到底是在learning什麼拉系列 第 16

[day 15] 分群與相似度-實作

Loading & exploring Wikipedia data

https://ithelp.ithome.com.tw/upload/images/20180101/20107448GIpcBvnDjy.png

接下來我們想要透過 tf-idf 來建立一個 document retrieval system

import graphlab

# load some text data from wiki pages on people
people = graphlab.SFrame('/home/user/nylon7/machine_learning/week4/people_wiki.gl')
people.head()
URI name text
http://dbpedia.org/resource/Digby_Morrell ... Digby Morrell digby morrell born 10october 1979 is a former ...
http://dbpedia.org/resource/Alfred_J._Lewy ... Alfred J. Lewy alfred j lewy aka sandylewy graduated from ...
http://dbpedia.org/resource/Harpdog_Brown ... Harpdog Brown harpdog brown is a singerand harmonica player who ...
http://dbpedia.org/resource/Franz_Rottensteiner ... Franz Rottensteiner franz rottensteiner bornin waidmannsfeld lower ...
http://dbpedia.org/resource/G-Enka ... G-Enka henry krvits born 30december 1974 in tallinn ...
http://dbpedia.org/resource/Sam_Henderson ... Sam Henderson sam henderson bornoctober 18 1969 is an ...
http://dbpedia.org/resource/Aaron_LaCrate ... Aaron LaCrate aaron lacrate is anamerican music producer ...
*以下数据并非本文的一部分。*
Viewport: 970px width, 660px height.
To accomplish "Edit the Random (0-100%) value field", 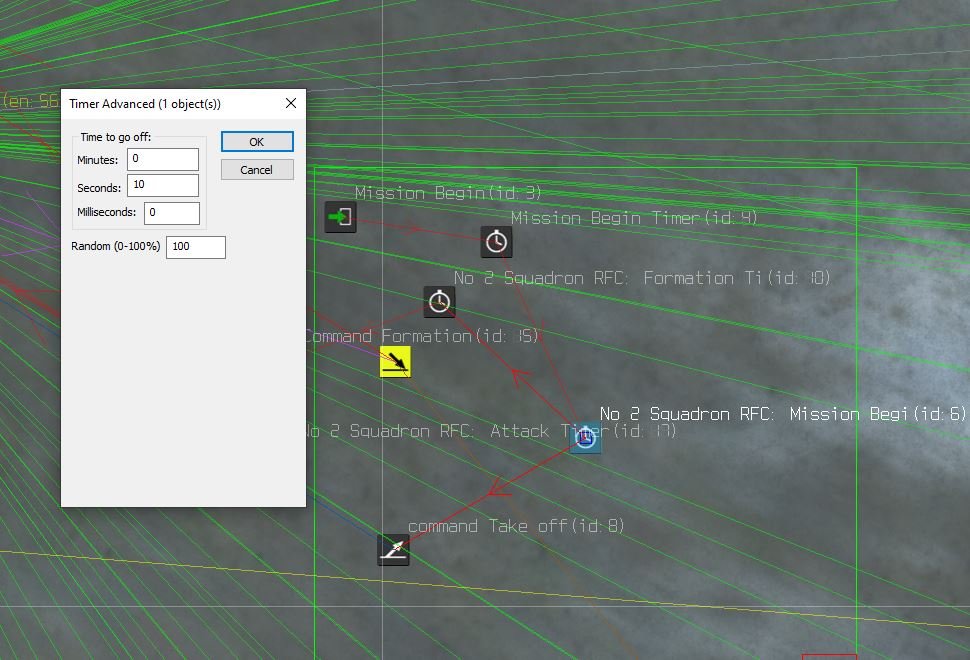I will click(195, 247).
接著我們要做的是瀏覽資料,我們先具體的關注某一個人的資料

# explore the dataset and checkout the text it contains
obama = people[people['name'] == 'Barack Obama']

obama['text']
# barack hussein obama ii brk husen bm born august 4 1961 is the 44th and current president of the united states and the first african american.....

Exploring word counts

# Get the word count for obama article 

obama['word_count'] = graphlab.text_analytics.count_words(obama['text'])
print obama['word_count']

https://ithelp.ithome.com.tw/upload/images/20180101/20107448M01kqVXo9c.png

# Sort the word count for obama article

# Turning dictonary of word counts into a table
obama_word_count_table = obama[['word_count']].stack('word_count', new_column_name = ['word','count'])

# Sorting the word counts to show most common words at the top
obama_word_count_table.sort('count',ascending=False)
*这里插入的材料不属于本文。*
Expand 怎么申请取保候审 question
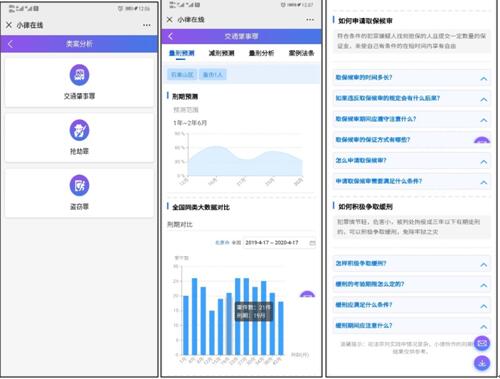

從中可以發現,有很多單字都是沒有意義的(the、in、and、of...),除了obama

word count
the 40
in 30
and 21
of 18
to 14
his 11
obama 9
act 8
he 7
a 7

Computing & exploring TF-IDFs

我們無法只針對 obama 做 TF-IDF 因為它是基於全部的文檔,你需要把那些在每篇文章中出現過的文字標準化( normalizer)

# Compute TF-IDF for the corpus

# step 1:get word counts
people['word_count'] = graphlab.text_analytics.count_words(people['text'])
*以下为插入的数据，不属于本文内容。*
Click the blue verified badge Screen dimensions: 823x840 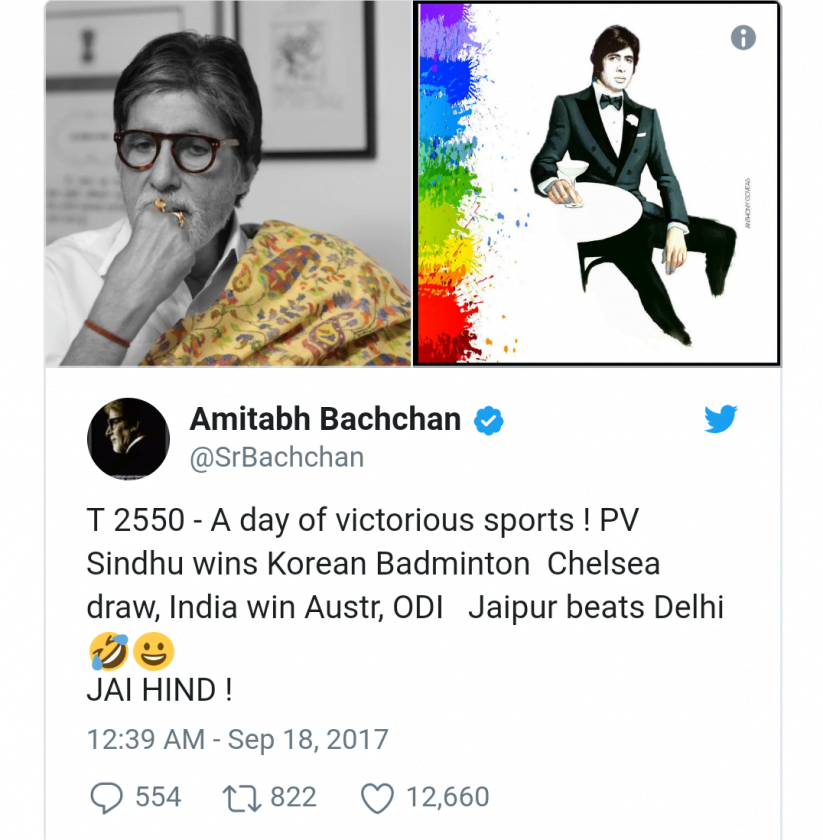488,421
# step 2:#calculate tf-idf & normalizer
tfidf = graphlab.text_analytics.tf_idf(people['word_count'])
people['tfidf'] = tfidf
tfidf

https://ithelp.ithome.com.tw/upload/images/20180101/201074485ZC8rZXxr8.png

接著我們就可以檢查 Obama 的 tf-idf

# Examine the TF-IDF for the Obama article
obama[['tfidf']].stack('tfidf',new_column_name['word','tfidf']).sort('tfidf',ascending=False)
word tfidf
obama 43.2956530721
act 27.678222623
iraq 17.747378588
control 14.8870608452
law 14.7229357618
ordered 14.5333739509
military 13.1159327785
involvement 12.7843852412
response 12.7843852412
democratic 12.4106886973

先前我們也做過類似的事情,只不過有意義的單字只有 obama ,但是這次你可以發現單字中充滿了關聯性

Computing distances between Wikipedia articles

先看看目標與觀測點間距離是如何展示的

我們選擇了 Bill Clinton 與 David Beckham ,理論上 Clinton 應該跟 obama 比較近

原因是兩個都是政治人物、前美國總統並且同為民主黨的黨員

# Manually compute distances between a few people
clinton = people[people['name'] == 'Bill Clinton']
beckham = people[people['name'] == 'David Beckham']

# Is Obama closer to Clinton than to Beckham?
graphlab.distances.cosine(obama['tfidf'][0],clinton['tfidf'][0])
# 0.8339854936884276

graphlab.distances.cosine(obama['tfidf'][0],beckham['tfidf'][0])
# 0.9791305844747478

這裡呈現的數字意含著,數字越小代表越接近,因此由結果來看合乎推測

從剛剛到現在我們已經針對個別的人來算出其距離,接下來我想做到的是一篇文章與其他篇文章的距離

Building & exploring a nearest neighbors model for Wikipedia articles

在前面的課程中我們有討論過 nearest neighbors model 以及若何將之用於文章檢索上

# Build a nearest neighbor model for document retrieval
knn_model = graphlab.nearest_neighbors.create(people,features=['tfidf'],label='name')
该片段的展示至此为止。